Charlotte Kolb, Analyst

Hi, this is Charlotte on for Mike. Thanks for taking my question. Can you talk a little bit about the competitive environment and any impacts that you're seeing from a share perspective versus peers?

Ed Pesicka, President and Chief Executive Officer

Yes, from a competitive environment standpoint, all the businesses are different obviously — we've got a manufacturing business, we got a distribution business, we got a Patient Direct business. If I take those in order, our Patient Direct business continues to grow — again I said 11.4% pro forma and really high-teens across the board within all major categories. So I like to believe that in those markets we're playing, we are continuing to grow at or above market. Within our medical distribution, we continue to see new meaningful wins come into our business. But I'll also qualify that by saying we're continuing to look at the right wins and retaining the right business. We look at it as: is there meaningful losses, and can we gain meaningful wins? And across the board I would say we're gaining some very meaningful wins with opportunities for those to continue to grow. We're also putting together programs with our medical distribution business that when we win customers — a great example of that is one of the recent announcements we had with WVU. That's not just an opportunity to win there; it's to grow in the entire state with the footprint we're adding and then the geographic states around that. So that's where I say there's great success on that. In the PPE space and our proprietary products, I think the destocking isn't just affecting us, it's affecting many others in the market too that are in this space. And as we look at our contracts across our customer base, we continue to maintain those and we continue to have expansions of new customers coming onto our PPE contracts. So I think across the board we're doing extremely well.

Charlotte Kolb, Analyst

Great. Thank you.

Operator, Operator

Thank you. I'm showing no further questions in the queue. At this time, I'd like to turn the call back over to Mr. Pesicka for closing remarks.
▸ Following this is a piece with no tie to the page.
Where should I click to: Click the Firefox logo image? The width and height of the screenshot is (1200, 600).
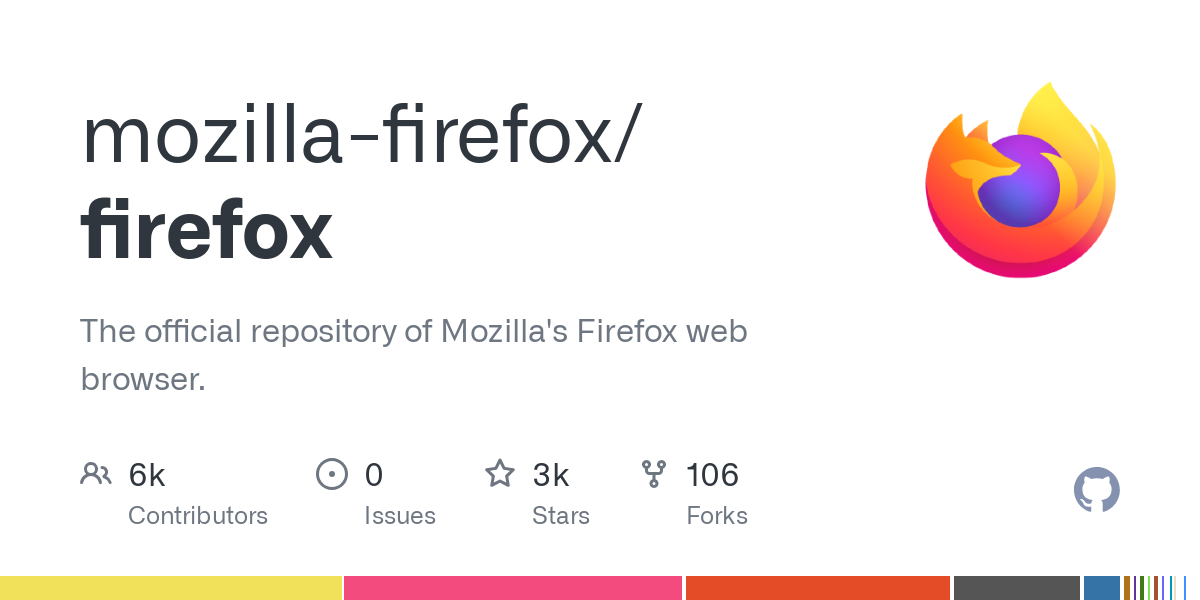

Ed Pesicka, President and Chief Executive Officer

Thank you. Well, first, I just want to thank everyone for joining us on the call today, but before I end the call, I want to reiterate a few key points that I want to make sure we all take away from today's conversation. First, at Owens & Minor, we are completely committed to our customers and continuing to provide industry-leading service. That service level we're providing continues to deliver on new wins for us and we're going to continue to focus on, as I just stated in the previous question, the right growth going forward. Second, regarding the stockpile issue, we've got customers that have a tremendous amount of product stockpile. We're seeing customers utilize that stockpile. I met with a customer most recently that had been burning through their stockpile and now was completely through it, and I met with other customers that validated it — yes, they're utilizing some of their stockpiles to offset some of the financial woes. As that stockpile is depleted, and it's not going to last forever, that demand for our product exists; it still exists, and they're using those products today. Next, you're going to see really an increased intensity around the Owens & Minor business system in our products and healthcare services segment. Finally, we've talked about this back in Q1 and Q2 and in various open communications: you're going to continue to see a mix shift at Owens & Minor, where more and more of our earnings and EBITDA are going to come from the Patient Direct segment. I really believe as people understand that segment, it has tremendous recurring revenue nature as well as higher growth and it's a more profitable segment than our products and healthcare services segment and you're going to continue to see that mix shift as we go forward. And finally, over the long-term, I am completely confident that our core business fundamentals remain strong, and we have the correct strategies across both segments. So I want to thank everyone, and I look forward to sharing our progress when we report our fourth quarter results in early 2023. Thank you.

Operator, Operator

Thank you. This concludes today's conference call. Thank you for participating. You may now disconnect.